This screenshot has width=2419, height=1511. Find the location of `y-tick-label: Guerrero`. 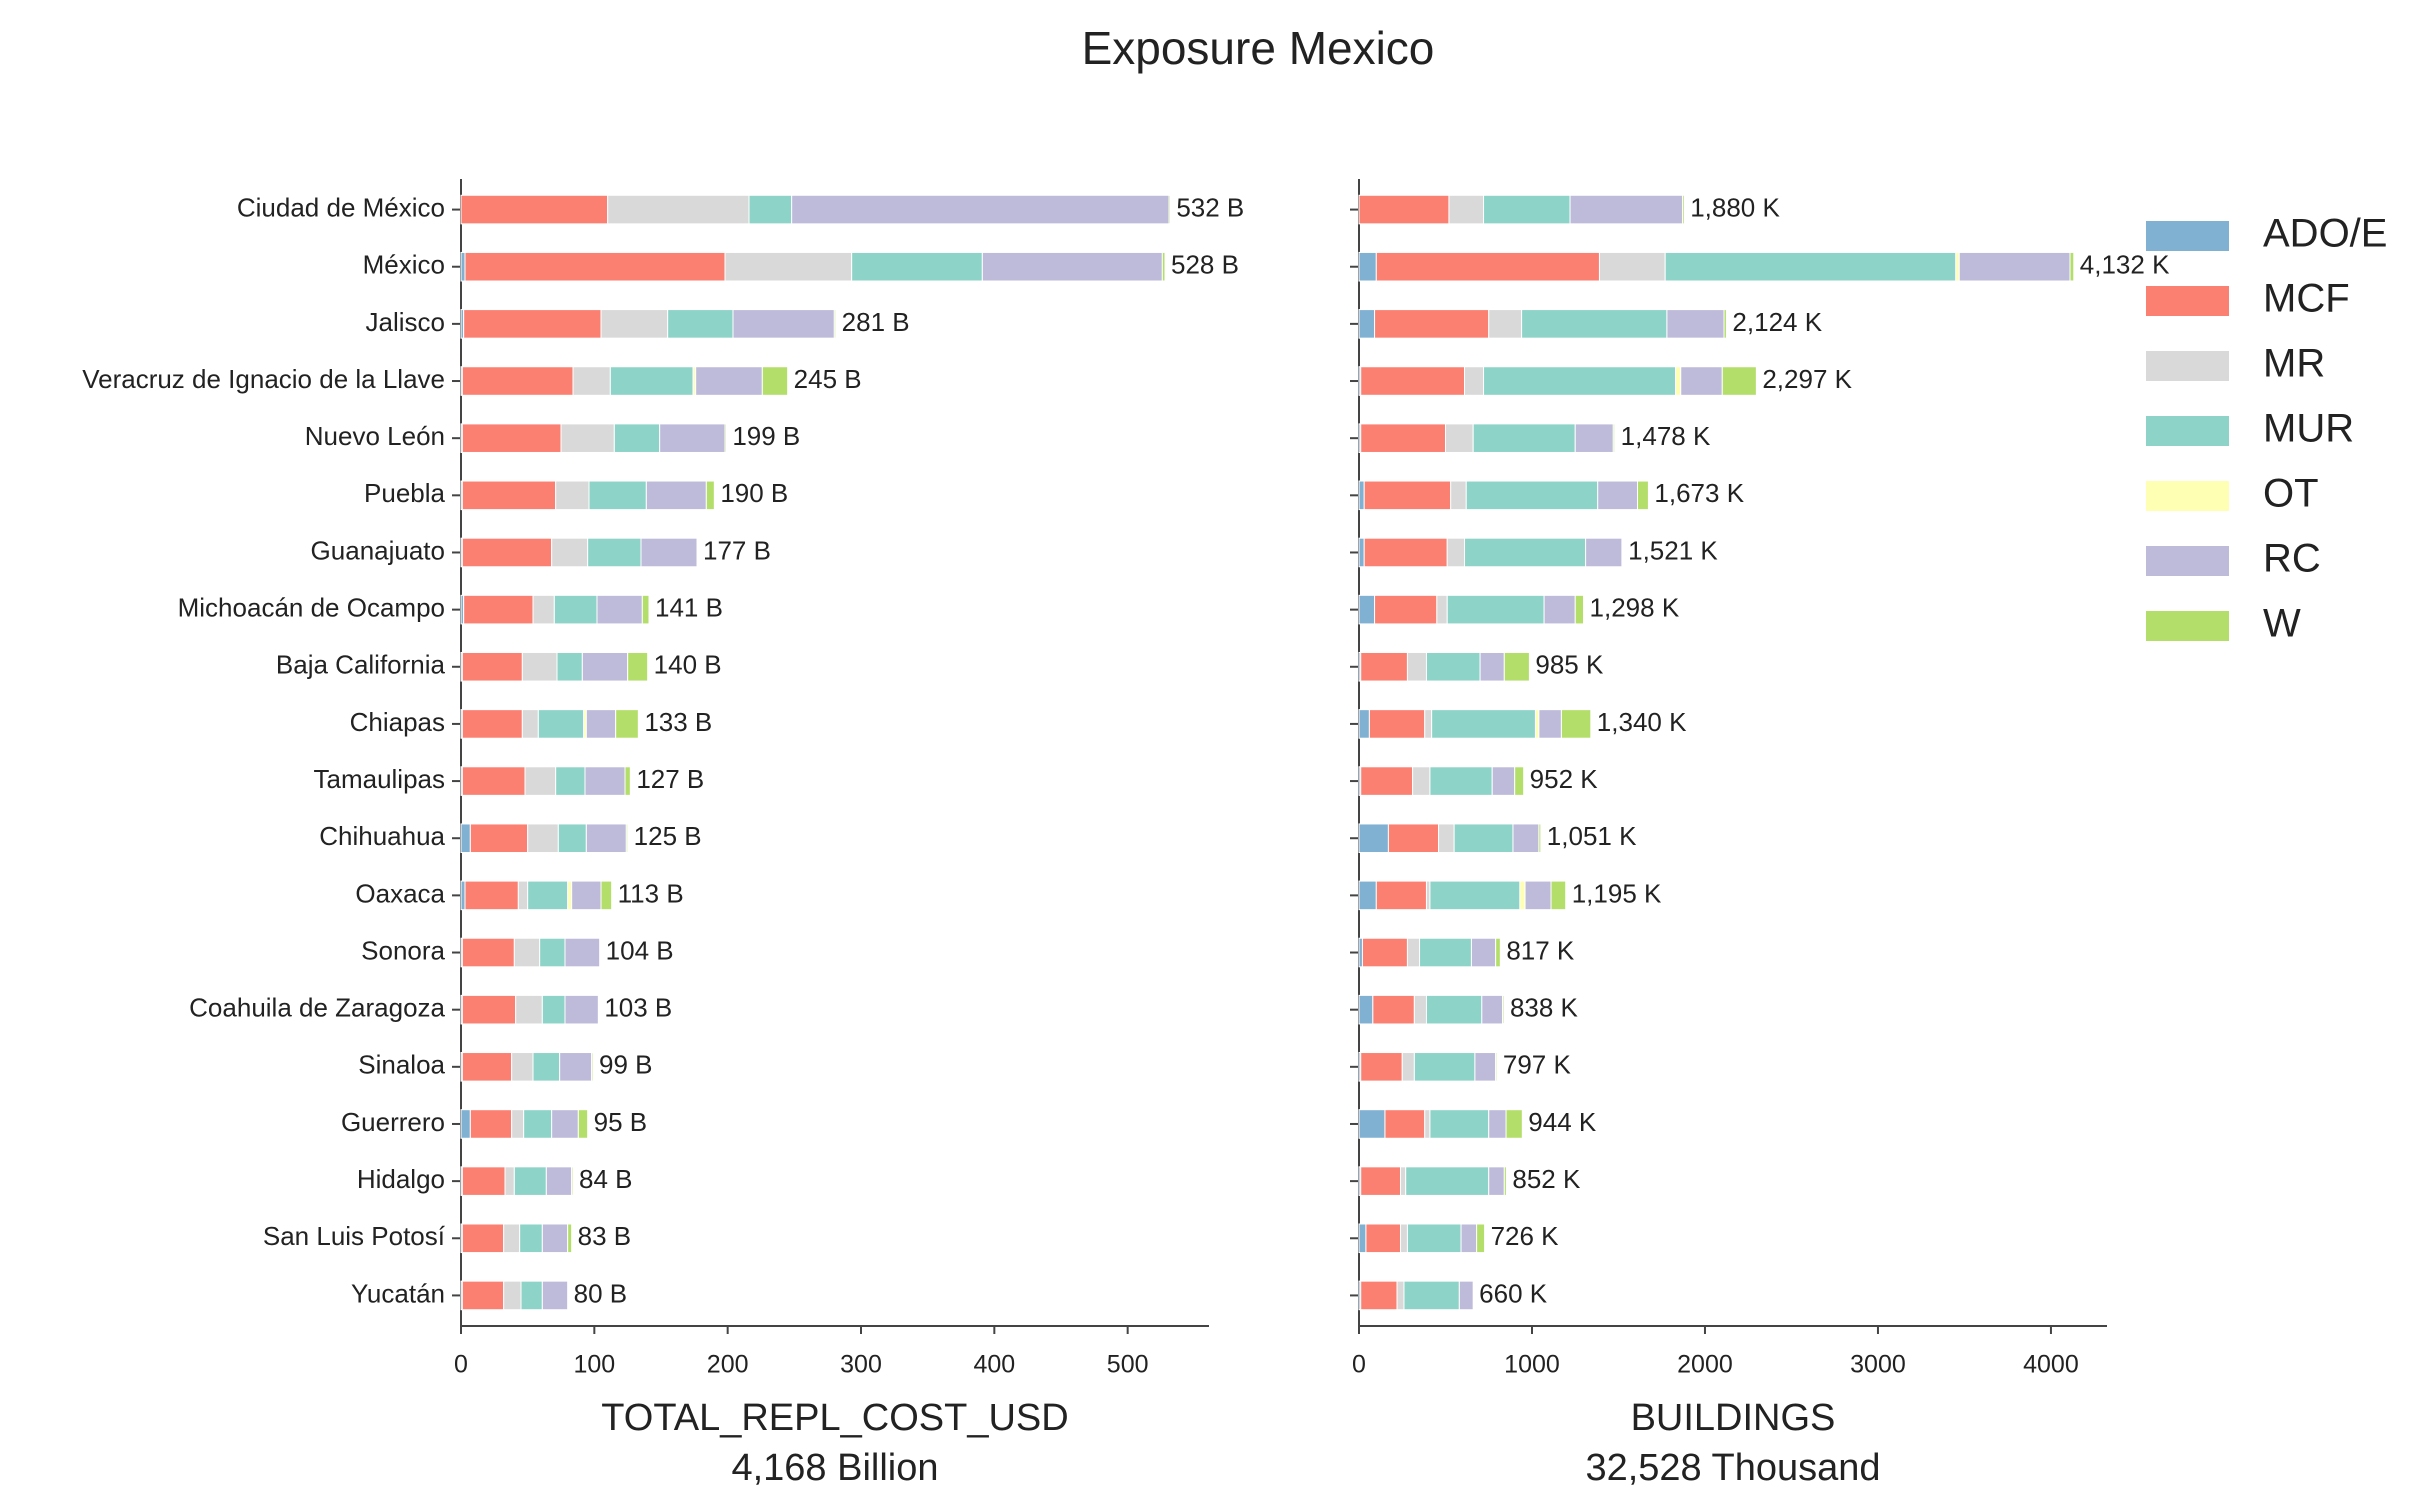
════════════════════
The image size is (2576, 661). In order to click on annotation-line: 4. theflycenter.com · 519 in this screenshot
════════════════════
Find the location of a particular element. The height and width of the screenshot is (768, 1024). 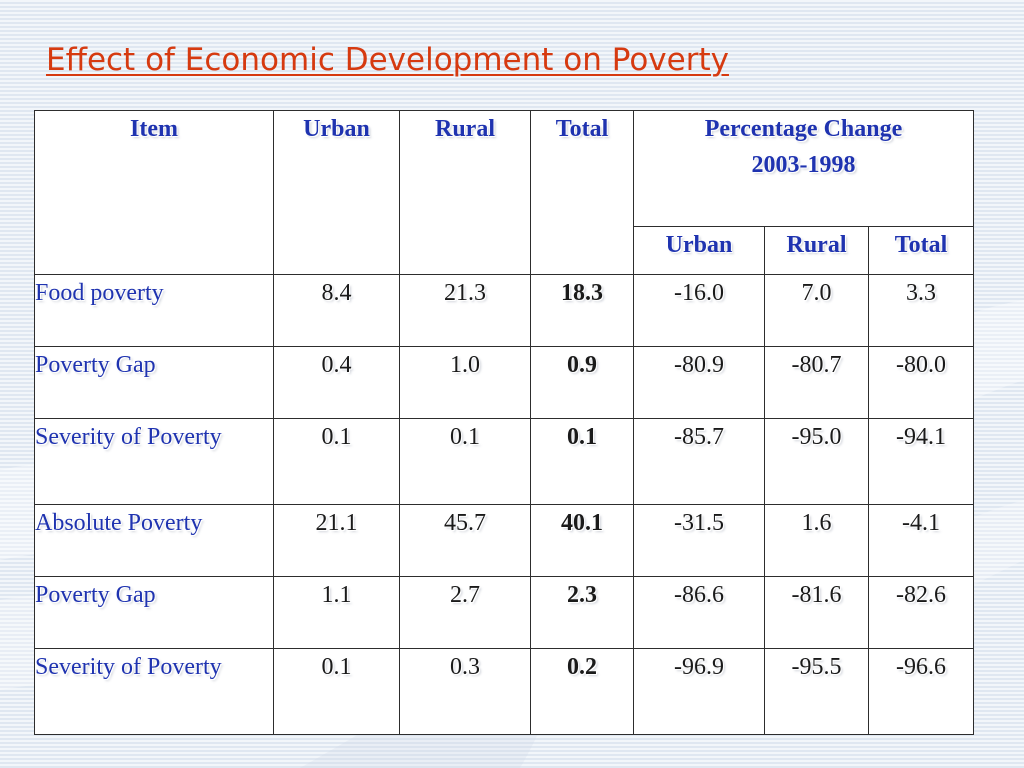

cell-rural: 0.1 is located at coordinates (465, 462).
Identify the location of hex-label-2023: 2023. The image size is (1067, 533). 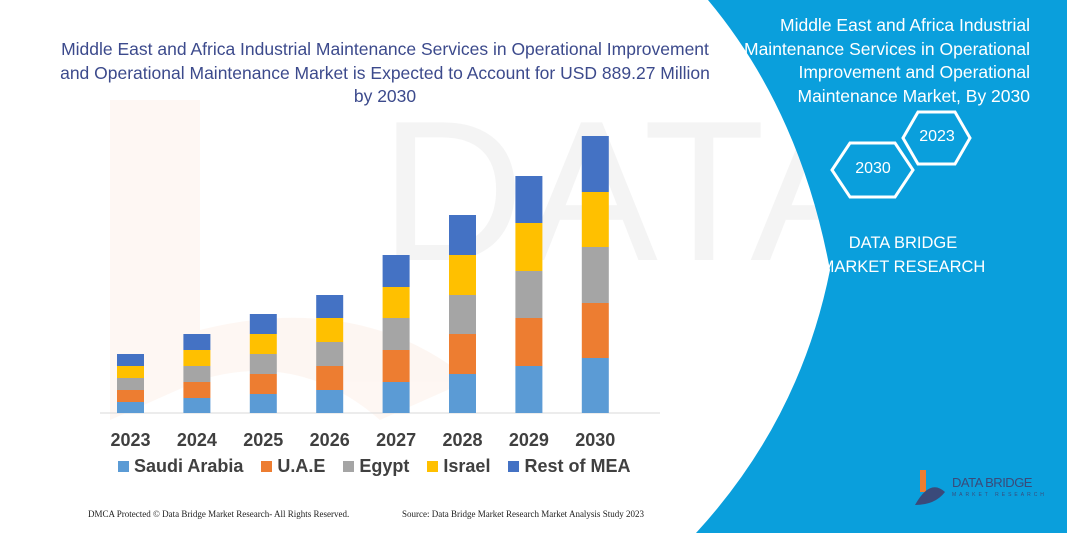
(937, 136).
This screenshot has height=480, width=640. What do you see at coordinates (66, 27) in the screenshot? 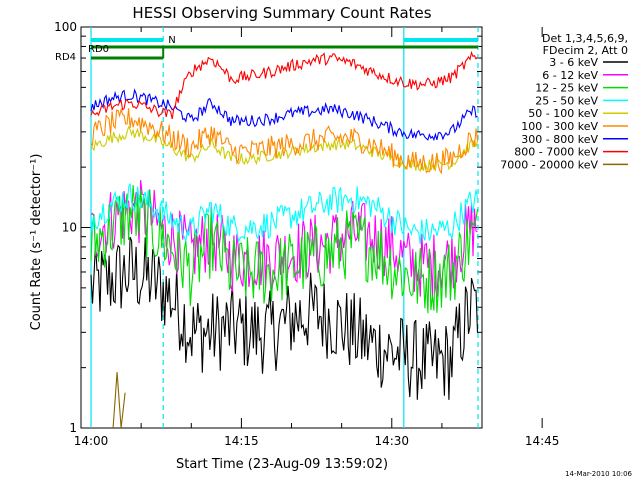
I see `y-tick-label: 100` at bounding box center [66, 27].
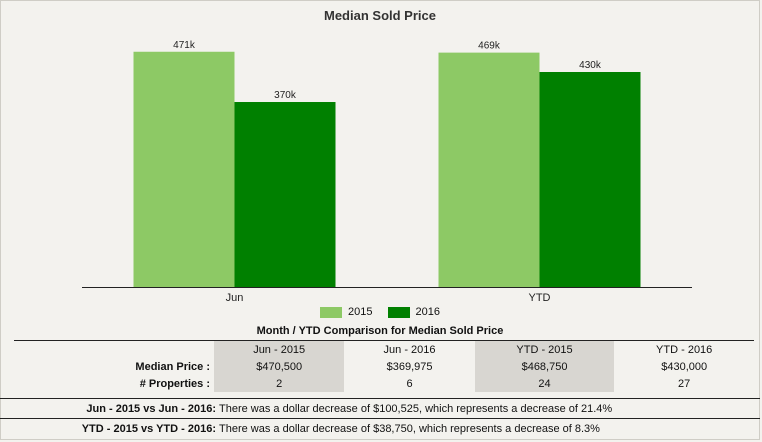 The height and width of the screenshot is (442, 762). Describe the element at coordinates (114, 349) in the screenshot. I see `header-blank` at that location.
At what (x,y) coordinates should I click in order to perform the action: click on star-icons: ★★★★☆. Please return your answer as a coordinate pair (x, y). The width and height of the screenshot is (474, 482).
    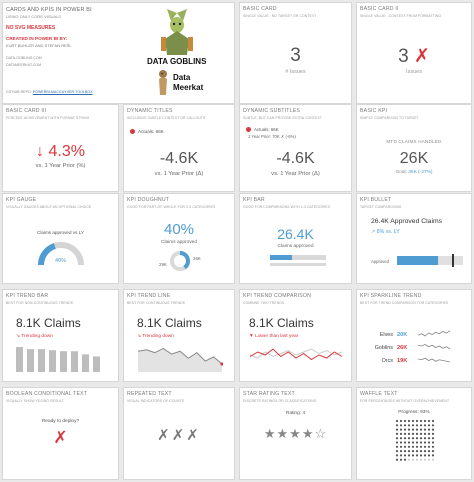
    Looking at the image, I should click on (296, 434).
════════════════════
Please return the data from the line that contains "At what (x,y)" to the line that contains "Looking at the", both included, repeated exactly and with the pictures left out.

At what (x,y) coordinates should I click in order to perform the action: click on star-icons: ★★★★☆. Please return your answer as a coordinate pair (x, y). The width and height of the screenshot is (474, 482).
    Looking at the image, I should click on (296, 434).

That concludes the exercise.